Tagging, mark-up and XML
From the first days of DTP to tomorrow's XML-based repurposing, Tom Arah explores the central importance of the mark-up tag.
It's established wisdom that Desktop Publishing (DTP) and the whole computer-based design industry that followed came into being thanks to the advent of the Mac and the PageMaker application that ran on it. As a contemporary PC/MS-DOS user I have to admit to many twinges of envy when comparing platforms back in the mid to late 80's, but I never felt the same when comparing applications. To my mind the PC-based design leader, Ventura Publisher, was easily a match for PageMaker.
The wysiwyg PageMaker is credited for inventing the whole concept of DTP.
What made both applications revolutionary was that they were built on the work done in Xerox's Palo Alto Research Centre (PARC) on Graphical User Interfaces (GUIs). Previously typesetting machines had acted much like glorified typewriters with the operator inputting both text and formatting codes to produce galleys of typeset text which then needed to be cut and pasted to produce the final design. With PageMaker under Mac OS and Ventura Publisher under an integrated version of GEM (Digital Research Inc's pre-Windows Graphical Environment Manager), the end user was able to work on a wysiwyg version of the actual page changing the layout, content and formatting onscreen.

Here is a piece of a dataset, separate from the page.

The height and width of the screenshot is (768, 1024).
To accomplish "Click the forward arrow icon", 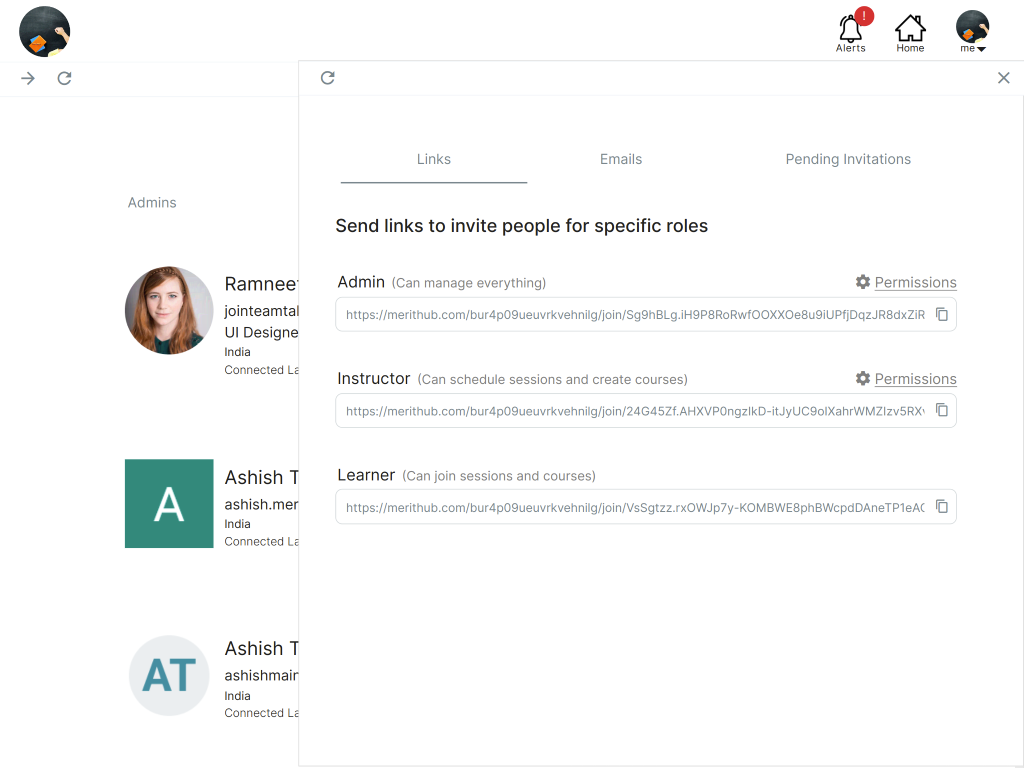I will coord(28,78).
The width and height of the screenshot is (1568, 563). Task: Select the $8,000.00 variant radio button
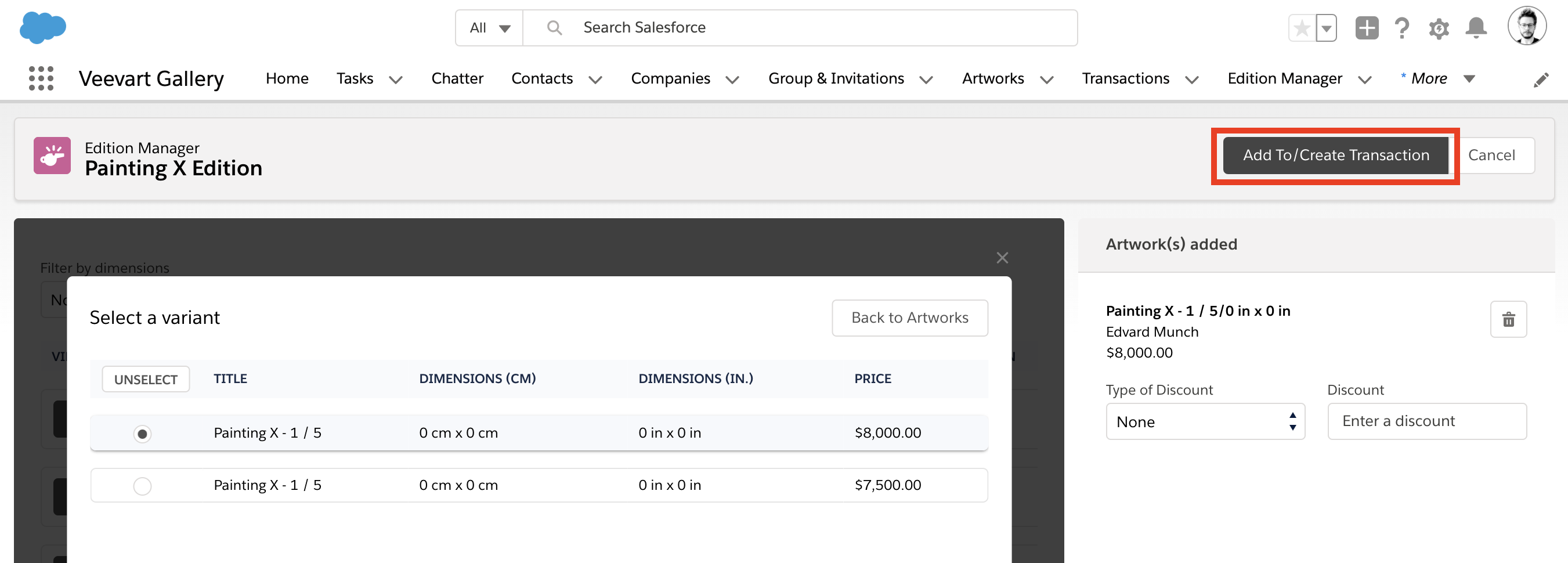click(x=142, y=434)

However, whereas PageMaker totally embraced this new visual, hands-on, approach, Ventura Publisher kept a foot in both camps. In particular it retained much of the old typesetting system based on the mark-up of text within its new GUI-based environment. There were two crucial differences. First, rather than keying in escape codes to the stream of text, you applied "tags". Second, unlike the typesetter's fixed codes, these tags and their formatting were entirely in the hands of the user. This distinction between customizable, logical tags and fixed formatting codes was - and is - fundamental.
To begin with, tags are far more efficient. Whereas a typesetter operator has to input separate codes to separately switch on and off font, point-size and leading changes, by creating a single <heading> tag with the same attributes you can apply all formatting options with one click. In addition the use of tags guarantees consistency and accuracy, whereas physically entering codes can easily lead to costly mistakes that only become apparent when the galleys are produced.
What really makes tags powerful is their flexibility. This might seem strange as the requirement to create a new tag every time you want to apply new formatting seems anything but adaptable. However the beauty of tags is that, because they are logical constructs rather than physical codes, you can change what they mean at any time. You can instantly change the typeface of all your paragraphs that have had the <heading> tag applied to them, for example, or tweak your master <body> tag's point size to ensure that your copy fits into its layout - and this is as true if your document is one or a thousand pages long.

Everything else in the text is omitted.